Friday, Oct. 1st Update from Joni

By |Published On: October 1, 2010|Categories: News|

Friday, October 1st Update from Joni:

As the sun was setting last evening, the undersides of the clouds cast a golden glow over everything in our backyard and beyond – Ken and I just had to stop what we were doing and step outside. I felt an immediate, incandescent joy wash over me, with the sky so big and the moment so heavenly. And being with Ken made it all the sweeter. That got me to thinking…
 
It’s amazing how often I’ve tried to find “meaning” in tough times (like the one I’m going through). I’ve got to keep reminding myself that suffering has no meaning in itself. Left to its own, it is a frustrating and bewildering burden.

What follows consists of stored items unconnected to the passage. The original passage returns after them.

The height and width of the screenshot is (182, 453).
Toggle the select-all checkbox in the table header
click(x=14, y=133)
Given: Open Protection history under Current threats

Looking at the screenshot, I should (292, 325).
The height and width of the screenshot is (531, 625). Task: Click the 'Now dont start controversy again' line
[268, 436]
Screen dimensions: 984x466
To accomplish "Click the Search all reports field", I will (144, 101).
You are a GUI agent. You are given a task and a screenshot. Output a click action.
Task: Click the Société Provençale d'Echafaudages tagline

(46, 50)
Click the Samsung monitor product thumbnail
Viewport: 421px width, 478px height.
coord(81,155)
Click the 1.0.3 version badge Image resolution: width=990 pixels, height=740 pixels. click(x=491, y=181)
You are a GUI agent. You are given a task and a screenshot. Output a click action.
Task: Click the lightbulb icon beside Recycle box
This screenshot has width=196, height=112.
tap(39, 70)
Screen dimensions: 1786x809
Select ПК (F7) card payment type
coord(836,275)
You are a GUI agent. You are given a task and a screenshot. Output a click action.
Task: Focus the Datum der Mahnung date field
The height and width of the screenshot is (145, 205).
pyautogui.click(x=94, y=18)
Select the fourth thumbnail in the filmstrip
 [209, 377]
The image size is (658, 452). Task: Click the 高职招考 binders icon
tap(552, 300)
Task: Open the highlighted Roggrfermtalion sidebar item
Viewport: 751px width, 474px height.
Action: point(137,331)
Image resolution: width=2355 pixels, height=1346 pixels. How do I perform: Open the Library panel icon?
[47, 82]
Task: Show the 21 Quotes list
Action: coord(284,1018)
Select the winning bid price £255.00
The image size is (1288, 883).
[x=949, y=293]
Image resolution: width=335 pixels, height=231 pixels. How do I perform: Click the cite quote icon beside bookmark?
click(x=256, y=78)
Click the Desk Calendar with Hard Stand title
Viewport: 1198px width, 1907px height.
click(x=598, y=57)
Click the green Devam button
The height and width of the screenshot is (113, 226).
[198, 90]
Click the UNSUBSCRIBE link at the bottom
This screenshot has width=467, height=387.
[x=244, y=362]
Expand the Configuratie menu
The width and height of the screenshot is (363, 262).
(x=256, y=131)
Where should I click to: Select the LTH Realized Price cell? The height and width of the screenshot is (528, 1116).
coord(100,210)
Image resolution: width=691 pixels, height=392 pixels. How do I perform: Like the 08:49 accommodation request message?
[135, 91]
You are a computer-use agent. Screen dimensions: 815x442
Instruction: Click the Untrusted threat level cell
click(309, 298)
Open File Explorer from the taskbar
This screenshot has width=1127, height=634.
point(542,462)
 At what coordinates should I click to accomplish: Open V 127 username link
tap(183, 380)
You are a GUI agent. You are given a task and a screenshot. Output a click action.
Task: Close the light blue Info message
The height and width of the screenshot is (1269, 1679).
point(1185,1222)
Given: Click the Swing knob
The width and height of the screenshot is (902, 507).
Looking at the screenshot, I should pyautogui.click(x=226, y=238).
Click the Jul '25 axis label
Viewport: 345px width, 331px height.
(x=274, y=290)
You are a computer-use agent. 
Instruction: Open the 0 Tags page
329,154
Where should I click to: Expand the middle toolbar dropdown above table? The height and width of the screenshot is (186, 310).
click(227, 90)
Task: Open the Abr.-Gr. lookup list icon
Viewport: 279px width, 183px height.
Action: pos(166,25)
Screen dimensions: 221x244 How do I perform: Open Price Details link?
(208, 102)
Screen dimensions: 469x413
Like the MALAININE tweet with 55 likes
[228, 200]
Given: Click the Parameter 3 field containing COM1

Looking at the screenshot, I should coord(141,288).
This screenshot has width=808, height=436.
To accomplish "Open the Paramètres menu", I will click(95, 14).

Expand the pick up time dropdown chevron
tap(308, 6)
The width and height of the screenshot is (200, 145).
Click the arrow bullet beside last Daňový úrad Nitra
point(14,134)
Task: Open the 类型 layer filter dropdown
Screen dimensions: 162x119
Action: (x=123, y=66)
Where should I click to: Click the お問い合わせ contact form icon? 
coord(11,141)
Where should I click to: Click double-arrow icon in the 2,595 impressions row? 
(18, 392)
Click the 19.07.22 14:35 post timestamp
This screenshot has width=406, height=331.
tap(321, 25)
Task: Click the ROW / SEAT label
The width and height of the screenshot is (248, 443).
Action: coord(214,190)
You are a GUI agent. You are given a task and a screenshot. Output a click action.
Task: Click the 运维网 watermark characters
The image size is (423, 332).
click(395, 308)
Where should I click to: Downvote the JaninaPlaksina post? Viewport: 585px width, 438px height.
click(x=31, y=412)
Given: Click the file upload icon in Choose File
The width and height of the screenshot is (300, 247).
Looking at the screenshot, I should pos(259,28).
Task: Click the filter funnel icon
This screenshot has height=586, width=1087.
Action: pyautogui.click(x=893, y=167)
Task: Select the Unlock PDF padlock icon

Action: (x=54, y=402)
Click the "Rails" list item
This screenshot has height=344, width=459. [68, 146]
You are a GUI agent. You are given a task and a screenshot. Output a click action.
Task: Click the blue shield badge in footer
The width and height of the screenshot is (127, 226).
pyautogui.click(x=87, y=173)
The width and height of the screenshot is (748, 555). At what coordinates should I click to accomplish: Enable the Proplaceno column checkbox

But given the context of relationship, suffering suddenly has meaning – I see that with Ken as he tends to my needs; with my get-up girls; with the team at Joni and Friends, and with friends like you who keep blogging the most inspiring stories, scriptures and hymns! But nowhere does the meaning in our suffering become more clear than in an intimate relationship with Jesus. There’s nothing absurd, from his point of view, about a personal relationship with hurting humans.
 
Like the host issuing party invitations left and right, he’s out there searching for that one on whom he can bestow forgiveness and enjoy a relationship. Like a shepherd leaving the ninety‑nine in the field, he’s seeking. He’s interested in “going deep” with us, especially when we’re suffering. My cancer has shown me that I want to know a God like this! Shove me under the waterfall of his joy, splashing and spilling over heaven’s walls, because if he’s always in a good mood, I want to catch it. If I’m lost, I want him to find me. Part the heavens, Lord, come down, and embrace me. It’s then when my suffering make sense. Complete sense.